Reading text:
# Getting started: Regression

This tutorial uses safeds on **house sales data** to predict house prices.


1. Load your data into a `Table`, the data is available under `docs/tutorials/data/pricing.csv`:


In [56]:
from safeds.data.tabular.containers import Table

pricing = Table.from_csv_file("data/house_sales.csv")
# For visualisation purposes we only print out the first 15 rows.
pricing.slice_rows(0,15)

2. Split the house sales dataset into two tables. A training set, that we will use later to implement a training model to predict the house price, containing 60% of the data, and a testing set containing the rest of the data.
Delete the column `price` from the test set, to be able to predict it later:


In [57]:
split_tuple = pricing.split(0.60)

train_table = split_tuple[0]
testing_table = split_tuple[1]

test_table = testing_table.remove_columns(["price"]).shuffle_rows()

3. Tag the `price` `Column` as the target variable to be predicted. Use the new names of the fitted `Column`s as features, which will be used to make predictions based on the target variable.


In [58]:
feature_columns = set(train_table.column_names) - set(["price", "id"])

tagged_train_table = train_table.tag_columns("price", feature_names=[
    *feature_columns])

Objectives:
a. Answer from the regression tutorial:
(i) What share of the house sales data goes into the training set?
(ii) Which column is removed from the test set?
(iii) Which two column names are left out of the feature columns?
b. Carry on the house-price regression tutorial from its last line of code.
The lines after this text are not needed for anything asked here.

Data records:

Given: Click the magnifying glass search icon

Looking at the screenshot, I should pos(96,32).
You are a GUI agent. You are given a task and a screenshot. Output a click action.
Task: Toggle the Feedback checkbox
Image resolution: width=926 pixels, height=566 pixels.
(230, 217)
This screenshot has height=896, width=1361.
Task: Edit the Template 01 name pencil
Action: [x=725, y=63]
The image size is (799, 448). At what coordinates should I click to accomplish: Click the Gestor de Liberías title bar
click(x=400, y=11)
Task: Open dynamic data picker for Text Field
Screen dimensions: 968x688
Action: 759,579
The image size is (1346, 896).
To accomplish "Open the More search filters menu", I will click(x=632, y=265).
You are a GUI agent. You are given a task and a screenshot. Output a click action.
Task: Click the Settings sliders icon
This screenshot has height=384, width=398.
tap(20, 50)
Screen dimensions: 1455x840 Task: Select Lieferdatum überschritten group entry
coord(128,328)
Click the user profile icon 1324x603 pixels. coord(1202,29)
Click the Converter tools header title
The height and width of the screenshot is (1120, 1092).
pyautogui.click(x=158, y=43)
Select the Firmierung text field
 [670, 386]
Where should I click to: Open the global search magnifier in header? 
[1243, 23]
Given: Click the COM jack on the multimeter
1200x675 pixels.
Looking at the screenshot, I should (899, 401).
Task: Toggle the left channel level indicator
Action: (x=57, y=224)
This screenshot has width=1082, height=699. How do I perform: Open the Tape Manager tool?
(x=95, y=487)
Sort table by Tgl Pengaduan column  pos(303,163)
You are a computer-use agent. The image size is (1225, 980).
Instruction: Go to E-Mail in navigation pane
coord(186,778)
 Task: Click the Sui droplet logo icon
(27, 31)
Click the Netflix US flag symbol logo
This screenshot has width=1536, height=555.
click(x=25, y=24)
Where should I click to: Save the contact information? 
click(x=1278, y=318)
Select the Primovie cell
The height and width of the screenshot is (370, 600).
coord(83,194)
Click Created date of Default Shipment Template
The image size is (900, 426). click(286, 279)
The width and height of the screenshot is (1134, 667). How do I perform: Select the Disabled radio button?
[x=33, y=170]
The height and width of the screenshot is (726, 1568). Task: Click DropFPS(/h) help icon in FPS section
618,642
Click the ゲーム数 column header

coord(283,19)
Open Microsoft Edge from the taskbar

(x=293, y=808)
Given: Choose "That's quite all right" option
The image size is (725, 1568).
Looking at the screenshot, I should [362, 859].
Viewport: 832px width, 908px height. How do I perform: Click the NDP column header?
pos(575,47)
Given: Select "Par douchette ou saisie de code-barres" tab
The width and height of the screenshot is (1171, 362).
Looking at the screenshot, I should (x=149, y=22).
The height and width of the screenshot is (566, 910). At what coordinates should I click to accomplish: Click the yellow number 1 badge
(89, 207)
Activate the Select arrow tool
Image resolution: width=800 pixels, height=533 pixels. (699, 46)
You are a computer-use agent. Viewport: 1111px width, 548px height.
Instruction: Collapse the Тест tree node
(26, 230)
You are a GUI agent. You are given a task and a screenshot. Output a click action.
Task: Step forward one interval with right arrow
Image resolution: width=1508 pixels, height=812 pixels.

Task answers:
a.
(i) 60%
(ii) `price`
(iii) `price` and `id`

b.
6. Use `Decision Tree` regressor as a model for the regression. Pass the "tagged_pricing" table to the fit function of the model:


In [59]:
from safeds.ml.classical.regression import DecisionTree

model = DecisionTree()
fitted_model = model.fit(tagged_train_table)

7. Use the fitted decision tree regression model, that we trained on the training dataset to predict the price of a house in the test dataset.


In [60]:
prediction = fitted_model.predict(
    test_table
)
#For visualisation purposes we only print out the first 15 rows.
prediction.slice_rows(0,15)

7. You can test the mean absolute error of that model with the initial testing_table as follows:


In [61]:
tagged_test_table= testing_table.tag_columns("price", feature_names=[
    *feature_columns
])

fitted_model.mean_absolute_error(tagged_test_table)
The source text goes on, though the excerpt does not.